命を守れ!世界のメーデー 経済優先する政府・資本と対決 団結した労働者は負けない!
アメリカ覆う新たな闘い
米大統領トランプはメーデー当日の5月1日を「経済再開」の日に定め、十分な防護策もないまま労働者に職場に戻るよう命じた。
この間トランプは、労働者の怒りや不安につけこんで「経済が止まれば多くの労働者が命を落とす」とあおり、これと呼応した極右勢力が「アメリカを再開しろ!」をスローガンに星条旗を打ち振ってデモを展開している。
しかし、コロナで死ぬか飢えて死ぬかという選択を迫ることなどふざけ切っている。十分な対策も補償もないままに経済再開を叫ぶトランプこそが、労働者の命を奪っている張本人だ。経済を守るために命を差し出せという政府と資本に対し、米労働者民衆は歴史的な反撃を開始した。
ILWUが港湾封鎖8時間敢行
「殺された仲間たちを忘れるな! 生き抜くために闘おう!」――カリフォルニアでは、ILWU(国際港湾倉庫労働組合)ローカル10、34、91がオークランド港の8時間封鎖を敢行し労働者の力を見せつけた。
港で行われた集会では、ローカル10のトレント・ウィリス委員長、ローカル34のキース・シャンクリン委員長らが、新型コロナから労働者と地域の安全を守る闘いについて訴え、マスクや手袋などの防護具の支給を求めて声を上げた。
ここには、学部生に教える教育労働者としてストライキを闘っているカリフォルニア大学サンタクルーズ校などの大学院生も参加し、教員や移住労働者の組織化について報告した。
移民団体代表は、クラスターが発生しオークランド港に停泊中のグランド・プリンセス号に500人以上のフィリピン人船員が監禁されていることを弾劾。
教育労働者も次々と発言。地元オークランドの教師は、学校が休校となる中で多くの子どもたちがオンライン授業を受ける環境のないまま取り残されている現状について訴えた。

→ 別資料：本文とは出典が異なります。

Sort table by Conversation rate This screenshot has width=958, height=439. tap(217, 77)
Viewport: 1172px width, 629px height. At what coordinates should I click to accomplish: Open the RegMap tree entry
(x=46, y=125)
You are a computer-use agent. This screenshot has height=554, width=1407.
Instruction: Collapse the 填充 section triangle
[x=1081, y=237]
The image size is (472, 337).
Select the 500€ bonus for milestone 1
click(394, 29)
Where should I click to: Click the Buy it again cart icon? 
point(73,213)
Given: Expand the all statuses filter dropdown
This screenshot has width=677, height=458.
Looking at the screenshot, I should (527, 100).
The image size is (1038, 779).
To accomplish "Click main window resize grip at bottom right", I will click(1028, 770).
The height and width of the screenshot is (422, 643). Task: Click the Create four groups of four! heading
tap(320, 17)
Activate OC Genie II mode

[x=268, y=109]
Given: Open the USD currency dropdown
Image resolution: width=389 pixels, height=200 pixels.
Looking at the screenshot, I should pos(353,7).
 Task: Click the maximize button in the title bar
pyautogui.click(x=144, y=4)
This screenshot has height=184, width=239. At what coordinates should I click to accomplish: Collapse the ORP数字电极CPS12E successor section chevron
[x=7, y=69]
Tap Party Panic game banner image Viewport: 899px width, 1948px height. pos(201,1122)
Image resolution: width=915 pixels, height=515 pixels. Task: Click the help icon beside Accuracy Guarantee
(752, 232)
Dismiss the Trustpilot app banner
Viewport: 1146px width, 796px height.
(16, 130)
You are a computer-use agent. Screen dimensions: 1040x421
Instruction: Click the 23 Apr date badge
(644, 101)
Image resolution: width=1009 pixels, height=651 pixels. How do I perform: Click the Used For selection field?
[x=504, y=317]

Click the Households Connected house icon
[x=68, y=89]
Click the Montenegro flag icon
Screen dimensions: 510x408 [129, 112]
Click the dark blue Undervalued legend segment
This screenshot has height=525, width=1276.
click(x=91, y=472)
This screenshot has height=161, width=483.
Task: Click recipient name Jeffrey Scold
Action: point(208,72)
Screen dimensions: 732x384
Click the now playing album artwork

さらに配達労働者やトラック運転手、ファストフード店の労働者も発言。最後に退職組合員のクラレンス・トーマスさんがメーデーの歴史を振り返り、港の民営化反対を訴えた。
集会後はオークランド市街のキャラバンに出発だ。ボードや横断幕を張り付けた自動車と自転車数百台からなる隊列が市街をデモし、人々に労働者の団結と闘いを呼びかけた。開け放たれた車の窓からは音楽が流れ、スローガンや映像を映し出す電光スクリーンが牽引(けんいん)された。
キャラバンは、刑務所前では全ての収容者の解放を、学区事務所前では全ての子どもたちへの公平な教育を、市役所前では「権力と資源を人民へ」、病院前では全ての人々への無償の医療を、労働者がストで闘うスーパーの前では労働者を守れと訴えて進んだ。
アマゾン先頭にゼネストに突入
この日、アメリカはストの波に覆われた。看護師は、13州の139病院で防護具を求めて抗議行動を決行。アマゾンやウォルマートなどの労働者は、安全な労働環境や危険手当を求めてロサンゼルス、ニューヨーク、シアトルなど全米でゼネストに突入した。重要なのは、こうした新たな運動を既存の労働組合が支え、ともに闘う動きが始まっていることだ。
さらに、家賃不払い運動も合流した。コロナ解雇によって労働者の5人に1人が失業し、失業保険の申請が7週間で3300万件を突破する中で、4月の第1週には借家に住む人の約3分の1が家賃を払えない状態となった。現在、こうした状況のもとで生き抜くために、1929年大恐慌直後と同様に家賃不払い運動が急速に拡大している。
メーデーにあわせた統一行動として各地で行われた自動車キャラバンは、家賃や住宅ローン、光熱費、借金債務の不払いを訴え、「不動産や企業の利益ではなく、われわれの命を優先しろ!」「すべての人々に家を!」と声を上げた。